Since training is computationally expensive, TTT adds more overhead since, in theory, training is required for each inference. To mitigate this cost, consider:
- Parameter Efficient Fine Tuning (PEFT): During LLM training, training with LoRA is considerably cheaper and faster. It is always advisable to train only on a small subset of layers, as in PEFT, rather than performing a full model fitting.
- Transfer learning: During conventional transfer learning, a new task header can be replaced/added and the model trained.
- Embed Reuse: Keep track of what inferences were made, that is, what LoRAs were used. During inference, if the embedding of a new data point is close enough to the existing ones, an existing LoRA/Task-Head could be reused.
- Test Time Increases (TTA): TTA clones the inference image and applies augmentations. The average of all predictions provides a more robust result.
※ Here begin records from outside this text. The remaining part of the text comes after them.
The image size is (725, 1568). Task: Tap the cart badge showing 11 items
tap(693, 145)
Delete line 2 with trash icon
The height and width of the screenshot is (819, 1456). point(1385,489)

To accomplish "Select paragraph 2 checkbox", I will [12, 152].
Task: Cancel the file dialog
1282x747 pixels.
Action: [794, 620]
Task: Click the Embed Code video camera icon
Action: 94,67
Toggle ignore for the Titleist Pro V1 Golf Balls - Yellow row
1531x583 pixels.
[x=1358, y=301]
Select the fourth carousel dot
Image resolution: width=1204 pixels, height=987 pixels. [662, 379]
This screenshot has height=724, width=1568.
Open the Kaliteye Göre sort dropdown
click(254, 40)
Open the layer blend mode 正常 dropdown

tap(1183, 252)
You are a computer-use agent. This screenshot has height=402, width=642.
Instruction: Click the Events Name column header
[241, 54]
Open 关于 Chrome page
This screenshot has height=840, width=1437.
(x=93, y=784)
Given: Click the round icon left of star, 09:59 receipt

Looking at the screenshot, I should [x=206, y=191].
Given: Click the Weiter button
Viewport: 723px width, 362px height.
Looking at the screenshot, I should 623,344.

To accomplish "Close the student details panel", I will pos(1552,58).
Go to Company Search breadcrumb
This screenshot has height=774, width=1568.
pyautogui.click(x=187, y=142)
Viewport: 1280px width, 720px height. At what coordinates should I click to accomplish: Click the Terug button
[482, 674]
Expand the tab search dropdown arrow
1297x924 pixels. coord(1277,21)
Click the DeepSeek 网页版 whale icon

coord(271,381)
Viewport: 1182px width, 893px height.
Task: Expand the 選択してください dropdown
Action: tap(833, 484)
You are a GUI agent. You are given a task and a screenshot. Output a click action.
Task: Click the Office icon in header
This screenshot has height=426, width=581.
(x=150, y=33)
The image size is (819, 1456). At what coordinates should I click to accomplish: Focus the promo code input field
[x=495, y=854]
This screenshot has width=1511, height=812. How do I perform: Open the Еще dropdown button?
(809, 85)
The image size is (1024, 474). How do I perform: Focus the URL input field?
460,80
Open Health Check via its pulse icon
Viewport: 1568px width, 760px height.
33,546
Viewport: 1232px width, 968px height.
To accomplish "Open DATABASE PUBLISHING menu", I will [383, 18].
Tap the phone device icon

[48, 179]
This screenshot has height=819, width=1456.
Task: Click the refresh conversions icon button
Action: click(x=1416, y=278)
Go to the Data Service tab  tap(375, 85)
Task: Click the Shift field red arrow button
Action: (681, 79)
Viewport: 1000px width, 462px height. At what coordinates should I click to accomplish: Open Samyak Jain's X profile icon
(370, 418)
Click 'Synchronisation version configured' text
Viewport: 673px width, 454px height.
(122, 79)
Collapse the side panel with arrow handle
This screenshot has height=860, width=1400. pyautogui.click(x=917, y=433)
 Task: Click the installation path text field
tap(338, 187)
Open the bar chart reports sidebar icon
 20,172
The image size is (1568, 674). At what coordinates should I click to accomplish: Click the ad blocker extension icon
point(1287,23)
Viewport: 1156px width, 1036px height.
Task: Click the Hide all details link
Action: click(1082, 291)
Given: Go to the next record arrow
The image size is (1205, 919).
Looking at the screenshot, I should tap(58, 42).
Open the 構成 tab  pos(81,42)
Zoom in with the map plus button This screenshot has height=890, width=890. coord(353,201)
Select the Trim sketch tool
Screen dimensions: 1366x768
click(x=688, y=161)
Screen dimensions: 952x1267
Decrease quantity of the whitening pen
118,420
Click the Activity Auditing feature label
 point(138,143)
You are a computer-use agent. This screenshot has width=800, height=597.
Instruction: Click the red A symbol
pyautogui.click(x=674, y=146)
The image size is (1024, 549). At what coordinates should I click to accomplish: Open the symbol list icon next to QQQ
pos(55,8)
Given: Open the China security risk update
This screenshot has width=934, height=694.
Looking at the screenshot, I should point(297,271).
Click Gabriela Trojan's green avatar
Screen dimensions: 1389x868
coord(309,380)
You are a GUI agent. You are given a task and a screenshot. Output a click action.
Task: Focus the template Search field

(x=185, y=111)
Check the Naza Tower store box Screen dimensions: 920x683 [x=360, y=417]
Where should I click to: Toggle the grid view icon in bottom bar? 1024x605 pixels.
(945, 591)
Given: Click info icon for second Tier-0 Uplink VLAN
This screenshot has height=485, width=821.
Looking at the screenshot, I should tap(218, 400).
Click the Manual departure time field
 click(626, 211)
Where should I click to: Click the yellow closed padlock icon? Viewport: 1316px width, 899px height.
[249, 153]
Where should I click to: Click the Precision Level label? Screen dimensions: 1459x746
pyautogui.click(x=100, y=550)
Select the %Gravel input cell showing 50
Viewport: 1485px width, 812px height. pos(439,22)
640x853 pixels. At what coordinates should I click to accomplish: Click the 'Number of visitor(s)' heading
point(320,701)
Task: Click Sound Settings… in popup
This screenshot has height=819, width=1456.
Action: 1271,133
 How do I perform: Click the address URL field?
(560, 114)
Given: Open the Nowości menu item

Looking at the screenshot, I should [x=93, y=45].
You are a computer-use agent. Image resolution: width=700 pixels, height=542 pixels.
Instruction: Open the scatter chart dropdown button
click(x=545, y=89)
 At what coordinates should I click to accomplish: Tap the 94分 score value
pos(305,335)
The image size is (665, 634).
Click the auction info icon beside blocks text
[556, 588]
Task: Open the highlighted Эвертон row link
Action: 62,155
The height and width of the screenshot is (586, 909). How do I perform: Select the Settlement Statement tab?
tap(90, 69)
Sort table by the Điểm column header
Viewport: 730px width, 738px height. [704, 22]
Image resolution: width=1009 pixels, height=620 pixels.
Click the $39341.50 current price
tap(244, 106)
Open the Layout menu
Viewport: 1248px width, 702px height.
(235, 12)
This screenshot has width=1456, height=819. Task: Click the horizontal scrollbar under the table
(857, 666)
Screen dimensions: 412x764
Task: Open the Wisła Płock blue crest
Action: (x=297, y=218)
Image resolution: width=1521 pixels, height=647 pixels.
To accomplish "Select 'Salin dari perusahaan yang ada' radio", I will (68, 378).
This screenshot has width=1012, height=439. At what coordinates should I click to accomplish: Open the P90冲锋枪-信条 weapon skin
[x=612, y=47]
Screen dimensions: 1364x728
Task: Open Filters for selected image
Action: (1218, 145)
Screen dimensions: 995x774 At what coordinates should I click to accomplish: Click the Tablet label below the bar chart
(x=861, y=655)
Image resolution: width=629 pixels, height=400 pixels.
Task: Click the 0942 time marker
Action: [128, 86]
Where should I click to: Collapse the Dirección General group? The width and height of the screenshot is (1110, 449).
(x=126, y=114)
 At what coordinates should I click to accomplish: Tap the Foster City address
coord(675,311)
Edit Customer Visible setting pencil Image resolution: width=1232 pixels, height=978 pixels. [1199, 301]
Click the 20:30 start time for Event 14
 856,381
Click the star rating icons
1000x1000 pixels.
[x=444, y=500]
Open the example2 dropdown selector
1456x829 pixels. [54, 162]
In TTT, this can improve performance by enriching the training data.
Real world uses
- medical diagnosis: Adjusting general diagnostic models for specific patient conditions or rare diseases with limited data.
- Personalized education: Adapt an educational ai to a student's learning style using specific examples.
- Customer service chatbots: Improve chatbots for specific queries by training on specific topics during a session.
- Autonomous Vehicles: Adapt vehicle control models to local traffic patterns.
- Fraud detection: Specialized models for a specific business or unusual transaction patterns.
- Analysis of legal documents: Adaptation of models to interpret legal precedents of specific cases.
- Creative content generation: Customize LLMs to generate contextually relevant content, such as ads or stories.
- Document data extraction: Adjusting specific templates to extract data more accurately.
Advantages
- Hyperspecialization: Useful for rare data points or one-off tasks.
- Data efficiency: Fine tuning with minimal data for specific scenarios.
- Flexibility: Improves generalization across multiple specializations.
- Domain adaptation: Addresses distribution drift during long deployments.
Disadvantages
- Computational cost: Additional training in inference can be costly.
- Latency: Not suitable for real-time LLM applications with current technology.
- Risk of maladaptation: Making adjustments to irrelevant examples can degrade performance.
- Risk of poor performance in simple models: TTT shines when the model has a large number of parameters to learn and the data during testing time has a high degree of variation. When you try to apply TTT with simple models like linear regression, it will only overfit to local data and this is nothing more than overfitting multiple models using KNN sample data.
- Complex integration: Requires careful design to integrate training into inference and monitor multiple models.
TTT is a promising tool, but with significant overhead and risks. When used wisely, it can boost model performance in challenging scenarios beyond what conventional methods can achieve.